The clause on Sarbanes-Oxley was inserted as a bipartisan amendment to the more broad-reaching bill. The amendment, offered by Reps. Scott Garrett (R-N.J.) and John Alder (D-N.J.), exempts small businesses from the internal control audit attestation reporting requirements contained in Section 404(b) of the Sarbanes-Oxley Act. The amendment language mirrors legislation Rep. Garrett introduced earlier this year, the Small Business SOX Compliance Relief Act (HR 3775.)

The Garrett/Adler amendment would not only exempt small businesses, but would require the SEC, together with the Government Accountability Office (GAO), to conduct a study directed at reducing the burden of Sarbanes-Oxley 404(b) on companies with market cap between $75 million and $250 million.
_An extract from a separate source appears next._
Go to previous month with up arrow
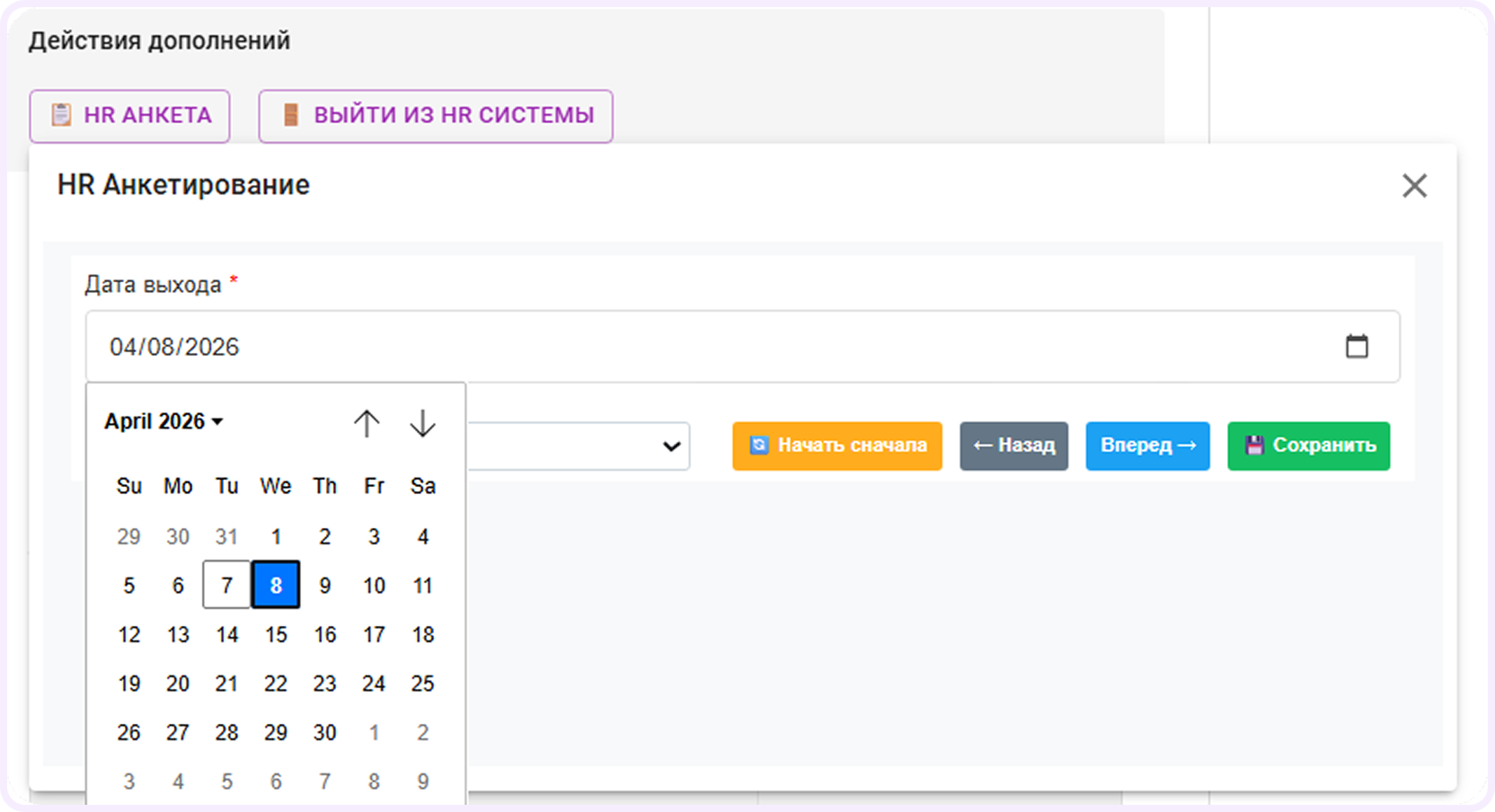This screenshot has width=1495, height=812. 367,423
Additionally, the amendment calls for the study to "consider whether reducing the compliance burden or a complete exemption for these companies will encourage them to list on exchanges in the U.S. in their initial public offerings."
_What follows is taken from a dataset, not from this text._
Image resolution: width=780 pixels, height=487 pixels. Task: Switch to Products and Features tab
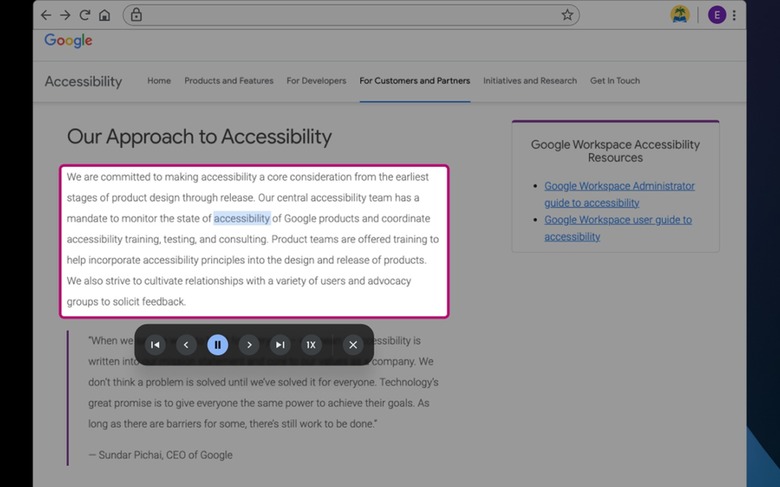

Although the stated intent of Sarbanes-Oxley was to provide investor confidence in the financial markets through greater accountability and disclosure, the Act has had the unintended effect of creating undue and often unbearable burdens on small businesses. According to Rep. Garrett, there is a place for federal oversight, but the weighty cost of compliance under Section 404(b) is slowly strangling small businesses. It is diverting valuable resources away from other legitimate business needs; creating massive and tedious documentation requirements; and discouraging the public listing of both international and domestic companies on U.S. markets.
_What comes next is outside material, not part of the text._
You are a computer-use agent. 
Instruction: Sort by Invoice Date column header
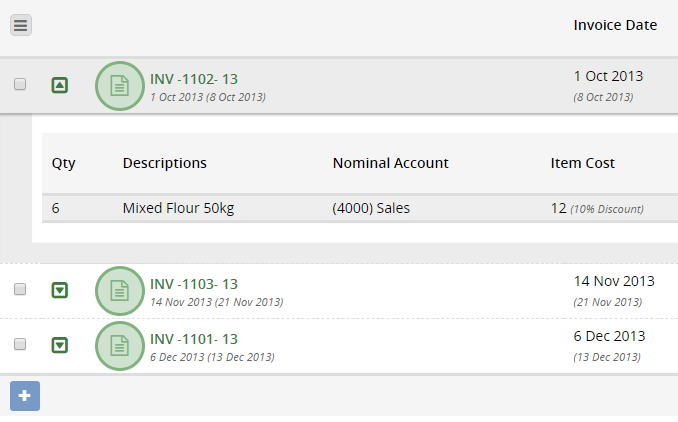point(615,25)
The SEC has repeatedly extended the deadline for non-accelerated filers to begin providing audited assessments of their internal controls over financial reporting--an acknowledgment of continued concern about compliance costs. Although reforms were made in 2007 to loosen the guidelines for smaller companies, businesses of all sizes still report excessive compliance costs, as noted in an SEC report from Sept. 2009. In summarizing survey responses from businesses regarding the benefits of Section 404(b) compliance, the SEC said that a majority felt that the costs of compliance outweighed the benefits. This was especially true among smaller companies.

Sarbanes-Oxley was passed in 2002, but small businesses have been exempted by the SEC from its Section 404(b) attestation requirement ever since; the exemption was scheduled to be lifted in 2011.

The ultimate outcome of the Garrett/Adler amendment will depend on whether it remains in H.R. 3817 when voted on by the full House of Representatives, and whether it will be included in the Senate’s version of the bill and ultimately signed into law.